As shown in Table 3 and the left panel of Figure 2, a Bayesian mixed-effect model showed that the results for this measurement patterned in the same way as the log-transformed utterance duration. The log-transformed total pause time was considerably longer for low name agreement pictures than high name agreement pictures (β = −0.574, SE = 0.058, 95% Cr.I = [−0.687, −0.46]), but it did not vary with the type of background speech. Name agreement and the type of background speech did not interact.

Articulation time

As shown in Table 3 and the right panel of Figure 2, a Bayesian mixed-effect model showed that log-transformed articulation time was influenced by both name agreement and the type of background speech: It was significantly longer for low name agreement pictures than high name agreement pictures (β = −.085, SE = 0.02, 95% Cr.I = [−0.125, −0.046]), and it was reliably longer in the two Chinese speech conditions (word list and sentence) than in the quiet condition (β = 0.038, SE = 0.014, 95% Cr.I = [0.01, 0.066]). Again, name agreement did not interact with the type of background speech.

Total chunk number

As shown in Table 3 and the left panel of Figure 3, a Bayesian mixed-effect model showed that participants grouped their responses in more chunks for low name agreement pictures than high name agreement pictures (β = −.252, SE = −0.025, 95% Cr.I = [−0.301, −0.203]).
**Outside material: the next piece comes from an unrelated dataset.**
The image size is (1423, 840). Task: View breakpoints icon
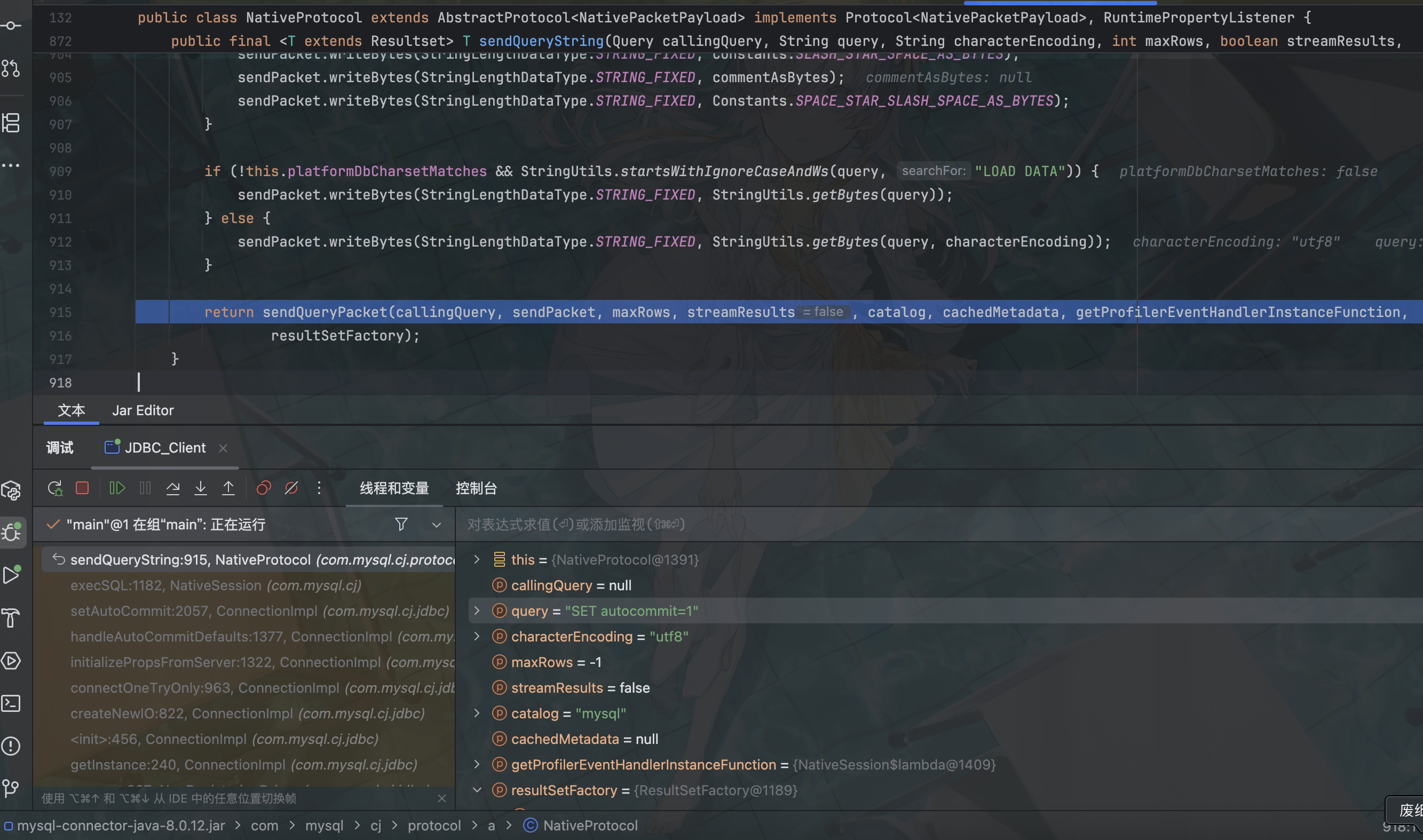coord(264,488)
There was no interaction between name agreement and the type of background speech.

First chunk length

As shown in Table 3 and the right panel of Figure 3, a Bayesian mixed-effect model showed that participants planned fewer names in their first response chunk for low name agreement pictures than high name agreement pictures (β = .218, SE = 0.025, 95% Cr.I = [0.168, 0.258]). First chunk length was not affected by the type of background speech and there was no interaction between name agreement and the type of background speech.

Interim discussion

This experiment provides support for phonological disruption and specific attention capture impacting speech production. Consistent with the phonological disruption view (Salamé & Baddeley, 1982, 1989), the presence of Chinese background speech (word lists and sentences) increased articulation time significantly, but only had a weak impact on speech onset latencies relative to a quiet condition. Consistent with the specific attention capture view (Eimer et al., 1996), there was no difference between the Chinese word list and Chinese sentence conditions on any dependent measures. Finally, name agreement had a main effect on all dependent measures (as in Alario et al., 2004; He et al., 2021; Shao et al., 2014), but did not interact with the type of Chinese background speech, consistent with the automatic stimulus-aspecific disruption proposal by Hughes (2014).

Experiment 2

Experiment 1 demonstrated clear phonological disruption and specific attention capture effects on unintelligible background speech. However, it is unclear whether these patterns generalise to intelligible background speech. Thus, we extended our investigation to an intelligible-background-speech context by replacing Chinese speech with Dutch speech in Experiment 2. Here, both the phonological and semantic disruption views (Martin et al., 1988; Salamé & Baddeley, 1982, 1989) predict that Dutch speech (word lists and sentences) should disrupt speech production relative to a quiet condition. The aspecific attention capture view (Eimer et al., 1996) predicts there may be more interference in the Dutch word list condition (because of pauses it contains), while the specific attention capture view (Eimer et al., 1996) predicts there may be more disruption in the Dutch sentence condition (due to richer representation recruitment); combined, we make relatively weak predictions under the attention capture variants. Finally, following the claim that the stimulus-specific auditory distraction should be reduced or eliminated by an increase in attention engagement because it requires central attention and cognitive control (Hughes, 2014; Marsh et al., 2018), we predicted that planning low name agreement pictures would reduce the processing—and thus interference—of Dutch background speech.